Doğduğunuz kültür müzik yapmanın ve müzikle hareketin her yerde olduğu bir ortamsa, hiçbir ders almadan bile çok dans saatiniz olacaktır. Hala bebek bezi giyerken bile dans ediyor olacaksınız.
Çok şanslı değilseniz ve müzik ve dans konusunda isteksiz bir çevrede doğup, benim gibi 30’lu yaşlarınıza kadar ders almayı beklediyseniz … O halde eksik kalan dans saatlerini kas hafızanıza katmak biraz zaman ve derinlemesine adanmış bir çalışma gerektirecektir.

Vücut hareketlerimi mümkün olan her yerde ve her vakit çalıştım; dişimi fırçalarken ya da ofiste, ayaklarım masanın altına Pasitos yapıyordu, düz yolda araba kullanırken bile omuzlarımı hareket ettiriyordum – bunu tavsiye olarak almayın…

Köklere Geri Dönüş

2007’de Küba Salsa dansıma çeki düzen vermek için bir ayımı Küba’da geçirdim; isteğim dansımın daha özgün bir stil ve havaya sahip olmasıydı. Zürih’teki Kübalı öğretmenim Esther’e sorduğumda, beni Habana’da bir öğretmenle temasa geçirdi.

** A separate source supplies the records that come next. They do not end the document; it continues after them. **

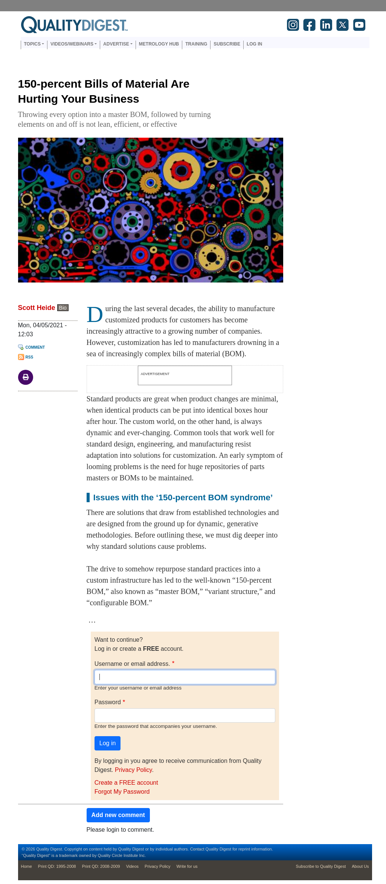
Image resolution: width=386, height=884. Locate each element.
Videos (132, 866)
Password (108, 702)
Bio (63, 308)
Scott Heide (36, 307)
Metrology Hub (159, 44)
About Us (360, 866)
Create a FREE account (126, 782)
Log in (254, 44)
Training (196, 44)
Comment (35, 347)
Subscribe (227, 44)
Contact (197, 849)
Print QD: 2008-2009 (101, 866)
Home (26, 866)
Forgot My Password (122, 791)
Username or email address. (132, 664)
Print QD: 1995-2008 (57, 866)
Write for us (187, 866)
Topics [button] (32, 44)
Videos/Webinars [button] (71, 44)
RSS (30, 357)
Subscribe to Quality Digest (321, 866)
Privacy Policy (133, 770)
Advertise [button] (116, 44)
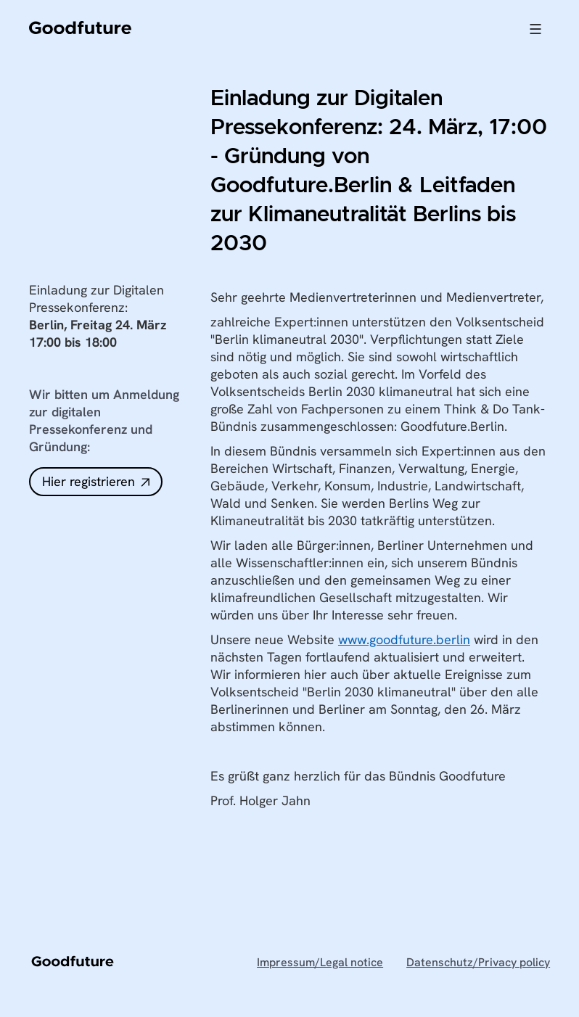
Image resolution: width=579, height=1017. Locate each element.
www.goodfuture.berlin (404, 639)
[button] (535, 29)
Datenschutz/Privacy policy (478, 962)
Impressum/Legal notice (320, 962)
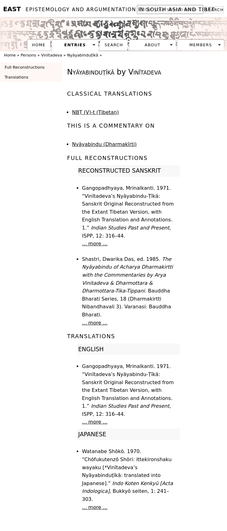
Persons (28, 55)
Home (39, 45)
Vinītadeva (51, 55)
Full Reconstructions (24, 67)
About (153, 45)
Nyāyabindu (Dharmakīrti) (104, 144)
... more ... (94, 244)
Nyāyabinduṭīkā (82, 55)
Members (200, 45)
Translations (16, 77)
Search (114, 45)
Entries (75, 45)
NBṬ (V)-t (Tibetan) (95, 112)
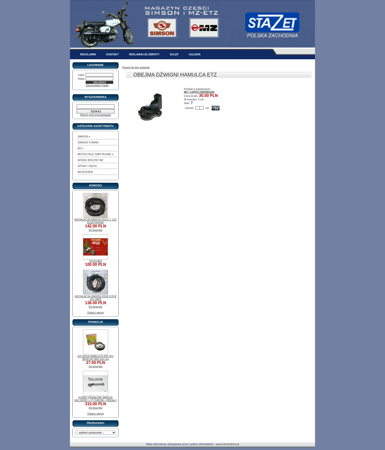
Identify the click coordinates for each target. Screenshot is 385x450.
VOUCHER (95, 260)
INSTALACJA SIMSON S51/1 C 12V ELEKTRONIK (95, 221)
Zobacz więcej (95, 312)
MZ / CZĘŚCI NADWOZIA (199, 91)
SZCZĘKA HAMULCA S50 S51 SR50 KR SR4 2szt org (96, 357)
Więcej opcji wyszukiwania (95, 114)
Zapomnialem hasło (97, 85)
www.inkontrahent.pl (227, 444)
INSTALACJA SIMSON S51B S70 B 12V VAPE (95, 298)
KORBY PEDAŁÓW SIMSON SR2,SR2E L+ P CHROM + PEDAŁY (95, 399)
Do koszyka (95, 229)
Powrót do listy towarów (136, 67)
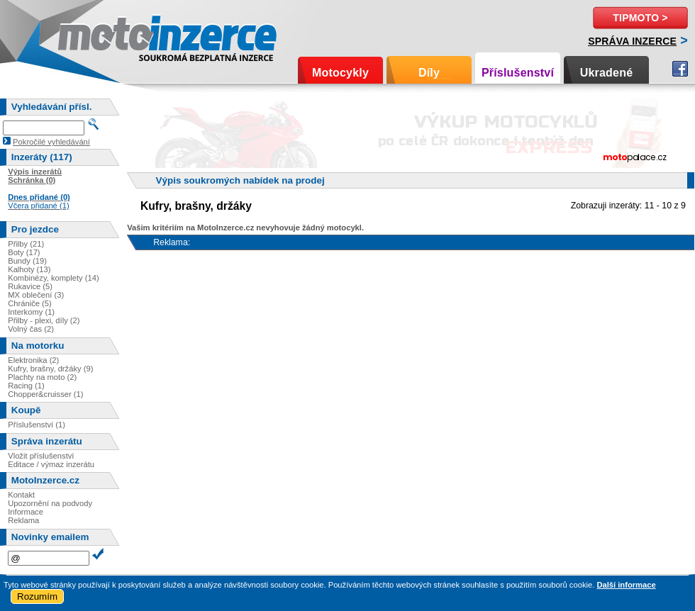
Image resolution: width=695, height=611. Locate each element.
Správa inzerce (632, 41)
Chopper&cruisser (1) (45, 394)
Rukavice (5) (30, 286)
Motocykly (340, 73)
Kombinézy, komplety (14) (53, 278)
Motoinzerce (87, 35)
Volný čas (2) (31, 329)
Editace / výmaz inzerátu (51, 464)
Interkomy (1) (31, 312)
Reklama (23, 520)
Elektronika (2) (33, 360)
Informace (25, 512)
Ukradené (606, 73)
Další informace (625, 585)
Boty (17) (24, 252)
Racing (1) (26, 385)
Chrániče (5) (30, 303)
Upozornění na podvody (50, 503)
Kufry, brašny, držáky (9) (50, 368)
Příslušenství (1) (36, 424)
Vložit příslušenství (41, 456)
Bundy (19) (27, 261)
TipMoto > (640, 17)
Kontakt (21, 495)
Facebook (680, 69)
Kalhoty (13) (29, 269)
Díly (429, 73)
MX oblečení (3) (36, 295)
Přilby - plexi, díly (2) (43, 320)
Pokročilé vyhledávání (51, 142)
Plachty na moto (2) (42, 377)
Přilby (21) (26, 244)
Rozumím (37, 596)
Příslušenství (518, 73)
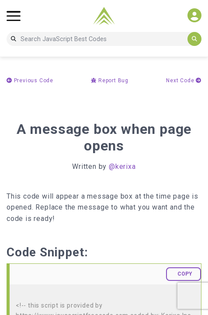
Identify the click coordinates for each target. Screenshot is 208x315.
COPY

Benim için göz açıcı ve Kizomba & Semba’ya olan yaklaşımım üzerinde hala bir etkisi devam ettiren bir deneyim oldu:

Hocamla tanışıp ona amacımı söylediğimde aşağı yukarı söylediği şu oldu:
“Tabii ki, bunu başaracaksın, ama salsa yaparak değil”
Benim tepkim ise “Peki ya öyleyse ne yapacağız?” oldu.
O “Köklere geri dönmelisin” dedi.

O ay boyunca neredeyse her gün ikişer saatlik seanslar yaptık, Yoruba kültüründe Afrika tanrılarına adanmış danslar olan Cuban Rumba ve Orishas dansını en az 90 dakika yapardık.

Aşırı derecede zorlanmıştım. Orishas’ta varolan saf Afrika davulunu hissedecek kulağım olmamasının yanı sıra, dans adımları ve vücut kontrolündeki zorluklardan bahsetmeyelim bile.

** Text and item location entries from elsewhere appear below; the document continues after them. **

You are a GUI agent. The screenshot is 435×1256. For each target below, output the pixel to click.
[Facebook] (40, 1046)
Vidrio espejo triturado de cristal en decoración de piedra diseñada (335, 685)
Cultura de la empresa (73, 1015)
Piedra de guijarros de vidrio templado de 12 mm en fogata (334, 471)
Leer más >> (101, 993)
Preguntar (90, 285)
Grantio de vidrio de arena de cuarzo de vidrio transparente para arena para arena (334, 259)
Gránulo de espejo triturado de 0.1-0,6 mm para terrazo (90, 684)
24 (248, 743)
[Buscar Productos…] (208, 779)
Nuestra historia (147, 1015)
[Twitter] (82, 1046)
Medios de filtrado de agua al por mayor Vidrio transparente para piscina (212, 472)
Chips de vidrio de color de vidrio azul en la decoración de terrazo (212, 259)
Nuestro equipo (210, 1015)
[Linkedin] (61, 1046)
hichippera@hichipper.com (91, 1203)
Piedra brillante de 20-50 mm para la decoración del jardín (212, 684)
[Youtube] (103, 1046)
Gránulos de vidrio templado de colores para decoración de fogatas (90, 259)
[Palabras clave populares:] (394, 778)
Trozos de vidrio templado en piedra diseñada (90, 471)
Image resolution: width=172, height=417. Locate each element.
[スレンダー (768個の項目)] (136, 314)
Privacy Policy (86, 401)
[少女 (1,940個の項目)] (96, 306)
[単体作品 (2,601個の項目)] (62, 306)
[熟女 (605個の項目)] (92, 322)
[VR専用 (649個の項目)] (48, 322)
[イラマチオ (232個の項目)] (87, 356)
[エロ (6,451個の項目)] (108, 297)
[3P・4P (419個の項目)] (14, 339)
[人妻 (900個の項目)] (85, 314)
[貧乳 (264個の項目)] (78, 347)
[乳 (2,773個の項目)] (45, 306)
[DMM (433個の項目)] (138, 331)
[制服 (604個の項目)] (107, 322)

Bununla birlikte bu deneyimin dansım üzerinde çok ciddi bir etkisi oldu. Küba salsam gelişmiş ve artık farklı bir havası olmuştu. Tek bir büyük değişiklik değildi olan, adımlarda, duruşta, zamanlamada, vs. çok ince, bir çok küçük değişiklikti. Ben bunu kendi kendime fazla fark edememiştim, ama edindiğim geri bildirim ve yorumlar oldukça müthişti.
Bugüne kadar aldığım en müthiş iltifatı, yıllar sonra seyahatlerim sırasında Paraguay Asunción’daki bir restoranda akşam yemeğinde spontane şekilde dans ettiğim sırada almıştım. Küba müziği çalıyordu ve Paraguaylı arkadaşlarım biraz dans görmek istemişlerdi. Dans ettikten sonra bir garson yanıma geldi ve “Ben Küba’lıyım ve kendimi evimde hissettirdiniz, teşekkürler” dedi.

Dersler

Küba salsa dansına olan bağımlılığım sırasında öğrendiğim iki ana ders:

  • Gerekli egzersiz saatlerini verecek kadar kendini adamış ve disiplinliysen, herhangi bir dansta ustalaşabilirsin
  • Gerçekten bir dansta ustalaşmak ve onu hissetmek istiyorsan, o dansın köklerine dönmelisin

Bir de üçüncü ders var. Bu zor bir konu ve bununla nasıl başa çıkılacağı konusunda genel bir tavsiyem yok:

  • İlişkiler ve dans bağımlılığını aynı anda yürütmek pek kolay değil; bu durum herhangi bir bağımlılık için de geçerli sanırım, fakat dans bağımlılığının diğer bağımlılıklar gibi yıkıcı olmadığına inanmak isterim?